At Microsoft, we think the EME specification is ready to transition to Proposed Recommendation status and do not believe reissuing an EME CR with further features "at risk" is necessary. We think the work to develop the EME test suite has been extremely valuable and we will continue to use these tests when updating our Edge EME implementation. The test suite has confirmed where we have features with two passing "independent" "implementations" and also provides good evidence of implementation experience across most of the EME specification. This leads us to believe that we already have sufficient implementation experience<http://www.w3.org/2015/Process-20150901/#implementation-experience> as required by the W3C Process document.

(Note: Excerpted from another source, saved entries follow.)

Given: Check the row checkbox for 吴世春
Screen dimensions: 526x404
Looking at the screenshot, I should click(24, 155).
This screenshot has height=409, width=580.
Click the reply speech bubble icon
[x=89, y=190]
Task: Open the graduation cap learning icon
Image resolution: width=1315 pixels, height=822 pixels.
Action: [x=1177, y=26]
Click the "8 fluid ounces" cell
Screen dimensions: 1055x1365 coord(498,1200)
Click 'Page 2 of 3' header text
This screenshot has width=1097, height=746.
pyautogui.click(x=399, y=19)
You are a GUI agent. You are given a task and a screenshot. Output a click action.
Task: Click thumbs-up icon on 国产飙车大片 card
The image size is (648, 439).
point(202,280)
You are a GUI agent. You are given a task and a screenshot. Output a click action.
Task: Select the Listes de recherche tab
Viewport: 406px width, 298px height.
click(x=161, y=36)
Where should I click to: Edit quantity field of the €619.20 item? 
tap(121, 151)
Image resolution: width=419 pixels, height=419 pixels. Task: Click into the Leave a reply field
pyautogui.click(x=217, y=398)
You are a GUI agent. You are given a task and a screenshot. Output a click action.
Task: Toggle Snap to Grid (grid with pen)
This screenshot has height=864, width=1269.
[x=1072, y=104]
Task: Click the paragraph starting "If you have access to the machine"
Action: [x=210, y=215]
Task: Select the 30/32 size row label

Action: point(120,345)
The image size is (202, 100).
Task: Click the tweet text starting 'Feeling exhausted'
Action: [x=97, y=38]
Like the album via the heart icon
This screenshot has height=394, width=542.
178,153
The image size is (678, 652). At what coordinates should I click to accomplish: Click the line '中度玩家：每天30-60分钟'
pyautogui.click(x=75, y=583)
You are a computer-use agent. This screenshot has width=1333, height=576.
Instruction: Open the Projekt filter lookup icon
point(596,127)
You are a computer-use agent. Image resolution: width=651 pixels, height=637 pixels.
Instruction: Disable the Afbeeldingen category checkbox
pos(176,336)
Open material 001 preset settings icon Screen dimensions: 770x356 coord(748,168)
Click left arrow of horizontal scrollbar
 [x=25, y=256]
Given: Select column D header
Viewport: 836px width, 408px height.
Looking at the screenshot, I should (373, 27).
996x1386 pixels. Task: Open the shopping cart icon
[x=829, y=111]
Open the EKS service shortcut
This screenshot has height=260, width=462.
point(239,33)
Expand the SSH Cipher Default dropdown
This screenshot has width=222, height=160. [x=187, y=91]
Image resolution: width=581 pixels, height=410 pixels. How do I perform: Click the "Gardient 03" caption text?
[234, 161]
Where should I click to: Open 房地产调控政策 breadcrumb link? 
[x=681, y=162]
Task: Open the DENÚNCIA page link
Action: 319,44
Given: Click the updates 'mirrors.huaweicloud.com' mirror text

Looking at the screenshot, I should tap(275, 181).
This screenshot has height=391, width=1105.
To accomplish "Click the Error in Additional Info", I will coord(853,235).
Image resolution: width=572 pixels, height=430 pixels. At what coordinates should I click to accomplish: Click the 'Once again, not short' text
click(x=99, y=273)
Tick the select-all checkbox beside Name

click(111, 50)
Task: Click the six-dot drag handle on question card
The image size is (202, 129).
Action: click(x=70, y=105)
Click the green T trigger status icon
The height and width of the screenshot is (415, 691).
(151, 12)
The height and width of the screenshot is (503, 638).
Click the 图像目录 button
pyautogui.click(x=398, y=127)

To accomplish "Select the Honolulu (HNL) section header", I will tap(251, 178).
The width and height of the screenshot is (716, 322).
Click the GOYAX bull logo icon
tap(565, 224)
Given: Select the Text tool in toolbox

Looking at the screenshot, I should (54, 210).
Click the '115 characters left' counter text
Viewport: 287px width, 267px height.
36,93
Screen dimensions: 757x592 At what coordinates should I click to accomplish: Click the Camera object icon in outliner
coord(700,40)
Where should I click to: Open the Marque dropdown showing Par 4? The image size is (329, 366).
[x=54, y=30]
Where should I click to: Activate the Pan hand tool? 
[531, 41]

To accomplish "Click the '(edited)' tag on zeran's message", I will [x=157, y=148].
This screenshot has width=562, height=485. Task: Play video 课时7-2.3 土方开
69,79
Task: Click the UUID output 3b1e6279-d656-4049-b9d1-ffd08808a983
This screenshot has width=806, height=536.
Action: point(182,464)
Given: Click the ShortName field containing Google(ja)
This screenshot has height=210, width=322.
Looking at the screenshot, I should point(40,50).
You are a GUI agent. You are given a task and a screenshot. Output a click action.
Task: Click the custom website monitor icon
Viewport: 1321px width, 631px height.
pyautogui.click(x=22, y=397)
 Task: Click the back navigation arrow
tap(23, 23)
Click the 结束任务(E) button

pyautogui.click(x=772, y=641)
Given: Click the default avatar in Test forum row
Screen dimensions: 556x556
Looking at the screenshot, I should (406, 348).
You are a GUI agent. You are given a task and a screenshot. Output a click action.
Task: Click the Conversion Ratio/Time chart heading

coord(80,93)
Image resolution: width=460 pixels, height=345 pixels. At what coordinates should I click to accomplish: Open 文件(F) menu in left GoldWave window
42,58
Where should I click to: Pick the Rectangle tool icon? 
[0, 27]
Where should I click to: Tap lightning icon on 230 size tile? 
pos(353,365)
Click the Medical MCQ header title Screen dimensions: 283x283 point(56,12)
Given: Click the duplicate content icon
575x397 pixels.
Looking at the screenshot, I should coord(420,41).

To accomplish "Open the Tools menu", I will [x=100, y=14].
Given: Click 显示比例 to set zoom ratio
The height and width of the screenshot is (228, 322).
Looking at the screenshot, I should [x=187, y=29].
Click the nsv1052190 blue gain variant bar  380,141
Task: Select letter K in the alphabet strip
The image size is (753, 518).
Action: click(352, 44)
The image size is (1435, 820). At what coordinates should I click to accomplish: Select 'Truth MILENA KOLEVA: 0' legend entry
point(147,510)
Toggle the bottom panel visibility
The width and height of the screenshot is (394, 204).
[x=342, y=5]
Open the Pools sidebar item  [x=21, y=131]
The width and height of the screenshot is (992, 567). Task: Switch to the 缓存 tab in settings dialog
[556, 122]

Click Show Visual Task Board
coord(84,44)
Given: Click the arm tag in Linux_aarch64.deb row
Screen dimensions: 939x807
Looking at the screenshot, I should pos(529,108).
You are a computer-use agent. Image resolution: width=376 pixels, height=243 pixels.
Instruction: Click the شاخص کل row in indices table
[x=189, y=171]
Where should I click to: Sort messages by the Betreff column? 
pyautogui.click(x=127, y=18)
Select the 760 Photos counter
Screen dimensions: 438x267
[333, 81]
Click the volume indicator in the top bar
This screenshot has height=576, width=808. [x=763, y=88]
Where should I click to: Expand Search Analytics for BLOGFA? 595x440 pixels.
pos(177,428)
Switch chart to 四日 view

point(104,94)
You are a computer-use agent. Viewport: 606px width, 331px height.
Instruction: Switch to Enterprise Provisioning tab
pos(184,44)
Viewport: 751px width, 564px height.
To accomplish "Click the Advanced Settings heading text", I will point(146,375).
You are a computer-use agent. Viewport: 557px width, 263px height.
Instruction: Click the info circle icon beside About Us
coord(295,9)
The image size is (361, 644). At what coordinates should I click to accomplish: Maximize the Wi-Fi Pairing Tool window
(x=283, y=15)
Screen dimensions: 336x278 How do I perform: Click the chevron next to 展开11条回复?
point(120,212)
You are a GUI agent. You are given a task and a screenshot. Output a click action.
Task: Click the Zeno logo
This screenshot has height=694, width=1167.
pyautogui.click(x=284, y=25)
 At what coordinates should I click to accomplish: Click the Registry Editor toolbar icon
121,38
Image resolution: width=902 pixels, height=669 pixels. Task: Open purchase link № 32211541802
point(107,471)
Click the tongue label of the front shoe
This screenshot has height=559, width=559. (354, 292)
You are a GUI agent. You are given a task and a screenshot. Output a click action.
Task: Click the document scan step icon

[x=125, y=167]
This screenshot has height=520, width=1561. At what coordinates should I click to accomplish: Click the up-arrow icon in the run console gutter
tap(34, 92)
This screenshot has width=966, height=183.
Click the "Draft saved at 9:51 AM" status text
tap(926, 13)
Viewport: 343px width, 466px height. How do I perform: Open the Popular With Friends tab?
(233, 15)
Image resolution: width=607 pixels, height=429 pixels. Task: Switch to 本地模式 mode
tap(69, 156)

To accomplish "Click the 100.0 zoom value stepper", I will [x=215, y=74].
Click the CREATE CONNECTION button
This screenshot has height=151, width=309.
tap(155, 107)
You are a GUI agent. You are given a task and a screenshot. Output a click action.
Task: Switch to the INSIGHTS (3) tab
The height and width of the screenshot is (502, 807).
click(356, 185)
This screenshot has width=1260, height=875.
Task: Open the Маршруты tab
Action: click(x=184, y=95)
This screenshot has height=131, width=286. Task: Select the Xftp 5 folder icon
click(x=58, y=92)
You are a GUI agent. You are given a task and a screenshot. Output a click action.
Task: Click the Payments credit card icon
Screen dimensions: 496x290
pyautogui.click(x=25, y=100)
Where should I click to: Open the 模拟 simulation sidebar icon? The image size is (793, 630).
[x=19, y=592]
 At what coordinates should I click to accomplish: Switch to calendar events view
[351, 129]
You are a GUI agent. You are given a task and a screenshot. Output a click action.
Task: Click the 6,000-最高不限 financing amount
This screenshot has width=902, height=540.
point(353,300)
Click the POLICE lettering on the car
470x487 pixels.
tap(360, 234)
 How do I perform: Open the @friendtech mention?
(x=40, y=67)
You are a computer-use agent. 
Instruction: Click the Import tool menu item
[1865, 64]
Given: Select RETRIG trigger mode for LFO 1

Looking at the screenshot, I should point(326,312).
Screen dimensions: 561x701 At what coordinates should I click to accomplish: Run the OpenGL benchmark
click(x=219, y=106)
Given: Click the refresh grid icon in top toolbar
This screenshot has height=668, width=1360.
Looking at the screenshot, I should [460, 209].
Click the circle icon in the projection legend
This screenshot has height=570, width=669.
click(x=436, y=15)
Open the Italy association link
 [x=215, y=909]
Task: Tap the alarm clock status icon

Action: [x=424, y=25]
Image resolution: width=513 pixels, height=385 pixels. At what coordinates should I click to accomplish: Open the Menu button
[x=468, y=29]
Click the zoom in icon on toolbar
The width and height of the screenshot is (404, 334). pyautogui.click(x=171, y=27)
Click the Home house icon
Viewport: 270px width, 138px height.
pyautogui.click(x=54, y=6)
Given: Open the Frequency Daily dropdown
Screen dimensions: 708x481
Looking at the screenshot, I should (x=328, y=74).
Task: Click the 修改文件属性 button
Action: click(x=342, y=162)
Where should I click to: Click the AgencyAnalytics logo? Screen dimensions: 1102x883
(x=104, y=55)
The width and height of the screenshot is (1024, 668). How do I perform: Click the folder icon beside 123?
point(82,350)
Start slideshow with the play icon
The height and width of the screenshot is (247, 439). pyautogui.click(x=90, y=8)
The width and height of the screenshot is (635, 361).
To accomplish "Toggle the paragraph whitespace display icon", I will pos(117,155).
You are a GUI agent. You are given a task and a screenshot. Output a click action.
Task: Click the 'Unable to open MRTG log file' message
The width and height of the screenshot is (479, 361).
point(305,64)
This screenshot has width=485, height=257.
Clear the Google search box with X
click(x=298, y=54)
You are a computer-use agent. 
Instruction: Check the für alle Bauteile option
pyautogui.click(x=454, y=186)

Some brief points on our current testing status as of Monday, 10/17:  We've largely completed a test suite of 306 subtests and currently have 2 independent implementations passing all but 68 tests (78% pass rate).  42 of these 68 failures (14% of the full test suite) are related to incorrect implementation error handling based on recent specification changes that aligned EME with current error handling norms. These failures really should be considered as implementation bugs and should not block progress of the specification within W3C.  That leaves only 26 non-passing tests (a 91% pass rate) as of Monday, and test results will improve with fixes being checked in this week.  In other words, our current test suite results are actually quite good.

Our Proposal:

We would like to adopt a plan that does NOT republish an EME Candidate Recommendation with additional "at risk" features.  To do that, we propose:


1.       EME be considered substantially proven by broad implementation experience in commercial use on sites like Netflix, YouTube and Amazon.  This is permitted via the "judgement level" of the "Model CR Exit Criteria (Public Permissive version 3)" referenced in the EME Candidate Recommendation.

2.       The recent experience with the EME test suite supports that the EME spec is implementable, most specifically on "temporary" sessions that exercise most core features of the spec.  "Temporary" sessions are the primary EME session type that has been broadly tested commercially via user agents and commercial site implementations.

3.       We believe that the "persistent-license" sessions feature further builds on the base feature set already proven by experience for "temporary" sessions.  "Persistent-license" sessions add requirements for saving, re-using and destroying licenses persisted on a client device so that they are available for offline playback (e.g. through web apps).  Although we don't yet have two passing independent implementations, the "persistent-license" sessions feature is an optional extension to the core EME mechanisms and should be judged to be proven by implementation experience to date including experience from "temporary" sessions.

4.       This leaves the "at risk" features already identified in the current EME Candidate Recommendation:  "persistent-usage-record" (optional) and "readyState" changes when an EME implementation is waiting for a key. We do not need to return to Candidate Recommendation to remove either of these "at risk" features.

a.       "Persistent-usage-record" passed a lengthy W3C TAG review process but we have substantially agreed as a group that this feature needs additional implementation support to prove it out.  That proof is currently lacking and does not appear likely to be available in the EME V1 timeframe even if we published a new Candidate Recommendation.  If that is true then we believe the "persistent-usage-record" feature should be moved out of the EME V1 spec.  Depending on continued interest, it may move to a separate spec for additional development and/or implementation support.

b.       The "readyState" feature is currently being discussed via several recent Github issues.  It's unclear currently whether it should be included in EME V1 or not.  We do not believe we should republish a EME CR with just this feature marked "at risk".
A proposed implementation experience criteria consistent with the above is:


1.       Positive interoperable implementation experience with at least two independent browser engines.

2.       Support or commitment to support compliant implementations by at least two independent browser vendors.

3.       Positive, but not necessarily fully passing, results in our test suite by at least one implementation.

The Take Home Message:

We want to propose that EME be published as a Proposed Recommendation based on our current level of testing and implementation experience and that we remove the "at risk" persistent-usage-record feature and perhaps the readyState interaction portions (depending on disposition of the related Github issues).  This would produce a highly interoperable EME V1 Proposed Recommendation and the aspects moved out of it would not be blocked from proceeding in an EME V2 or in a separate specification.

We'd like to gain agreement on this proposal within the HME Working Group and then propose it to the W3C Director as an alternate plan for completing the WG's work on the EME specification.